Intel CEO Brian Krzanich directly addressed the questions about the security of Intel processors during the Intel earnings call on Jan. 25 even before reporting Intel’s strong results.
“We've been around the clock with our customers and partners to address the security vulnerability known as Spectre and Meltdown,” Krzanich said during the call. “While we made progress, I'm acutely aware that we have more to do, we've committed to being transparent keeping our customers and owners appraised of our progress and through our actions, building trust.”
Krzanich said that Intel is going to focus in the near term on delivering high-quality mitigations to protect customers from potential Meltdown and Spectre exploits. He also added that Intel would incorporate silicon-based changes into its new processor designs scheduled for release later this year to eliminate the threat from Spectre and Meltdown.
Exactly when the additional mitigations or the new processors will appear is unclear. Krzanich did not provide any specifics on when to expect further fixes or in what form they might come.
There were also no specifics on exactly when Intel learned about the vulnerabilities, but rumors have been making the rounds that Intel probably learned about the problems during the early summer of 2017 and only admitted to the problems when independent researchers went public.
In fact, the rumors about Intel’s secrecy regarding the vulnerabilities have been referred to as an information embargo, suggesting that there was a coordinated effort among several technology companies to keep the vulnerabilities under wraps.
Public attention to the alleged embargo has reached the point that Congress has now become involved. On Jan. 24, the House Energy and Commerce Committee announced that it was sending a letter to executives at seven technology companies demanding more information on whether the embargo existed, why it took place and whether proper authorities were notified. The companies were Apple, AMD, Amazon, ARM, Google, Intel and Microsoft.
The Committee’s letter acknowledged that Intel and the technology industry in general had reacted quickly to fix the problem starting in June, 2017. But the letter also said that some members of the industry had expressed concern about the information embargo agreed to by several companies involved.

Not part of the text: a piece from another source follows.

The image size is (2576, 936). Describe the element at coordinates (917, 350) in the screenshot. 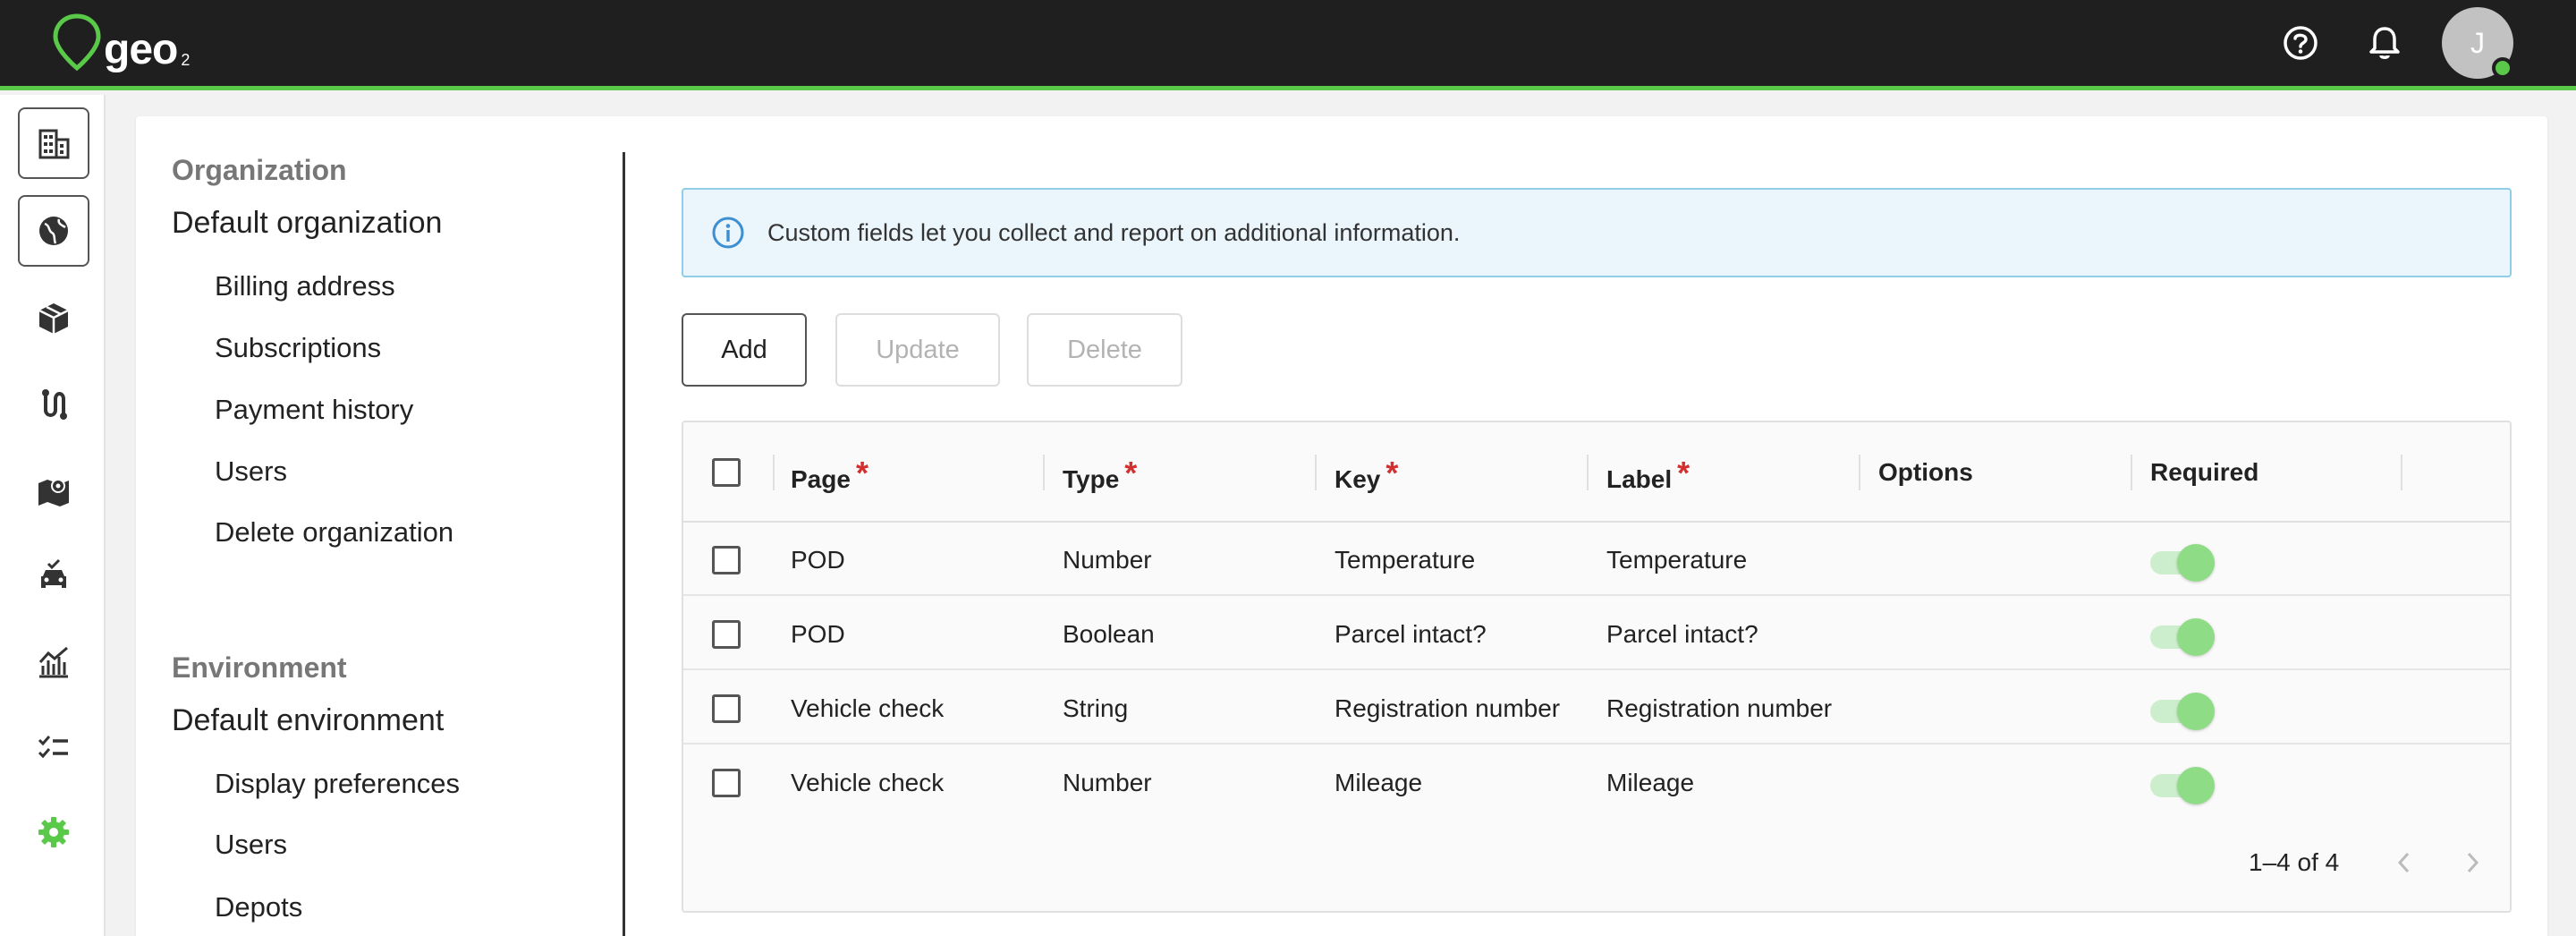

I see `update-button: Update` at that location.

“This embargo restricted the dissemination of information related to the vulnerabilities outside of these companies,” the letter said, noting that originally the information was going to be released in January, 2018.
The letter also noted that the embargo raised questions related to the effect and appropriateness of the embargo on companies not originally included in the June 2017 disclosure and thus were caught off guard. The letter questioned why only ten companies were eventually included in the group sharing the information.
“We believe that this situation has shown the need for additional scrutiny regarding multi-party coordinated vulnerability disclosures,” the letter continued. “As demonstrated by numerous incidents over the past several years, cyber-security is a collective responsibility. Further, it is a responsibility that is no longer limited solely to the information technology sector; connected products exist in electric grids, hospitals, manufacturing equipment, and in innumerable other sectors.”
The letter from the committee also asked a series of nine very pointed questions, starting with why the embargo was imposed, what companies proposed the embargo and whether US-CERT or CERT/CC were informed of the vulnerabilities.
Other questions requested details on any negative impacts resulting from an embargo on critical infrastructure or other IT companies. Other questions related to lessons learned from such a multi-party embargo.
Even if the committee gets detailed answers to all of these questions, you can assume there committee will hold a hearing perhaps followed by one before the Senate Commerce Committee as well. The concern is not that the vulnerabilities exist, but rather whether critical users as well as the public at large should have known about them sooner.
As it stands right now, it appears that the chip makers were planning to come up with fixes to the vulnerabilities and then just sort of release them without much explanation. This is the reason why the Congressional letter asked about notifications to the IT sector as well as to government users.
As the letter points out, during the six month window between when the vulnerability was known and when it was fixed, nobody was aware they had to take certain precautions.
For Intel and the other chip makers, this story is far from over. While it would be wrong to fault the chipmakers for creating processors with a vulnerability that nobody suspected could exist until researchers figured it out, they still have the responsibility to fix it.
Meanwhile, bad actors are everywhere, especially those with the resources provided to state-sponsored hackers, know what they have to do and know how to do it. The next question won’t be whether such an exploit will exist, but rather who will the first to take advantage of it.
“This will be an ongoing journey,” Krzanich said during his call, “but we're committed to the task and I'm confident we’re up to the challenge.” Unfortunately for everyone involved, it’s proving to be very great challenge indeed.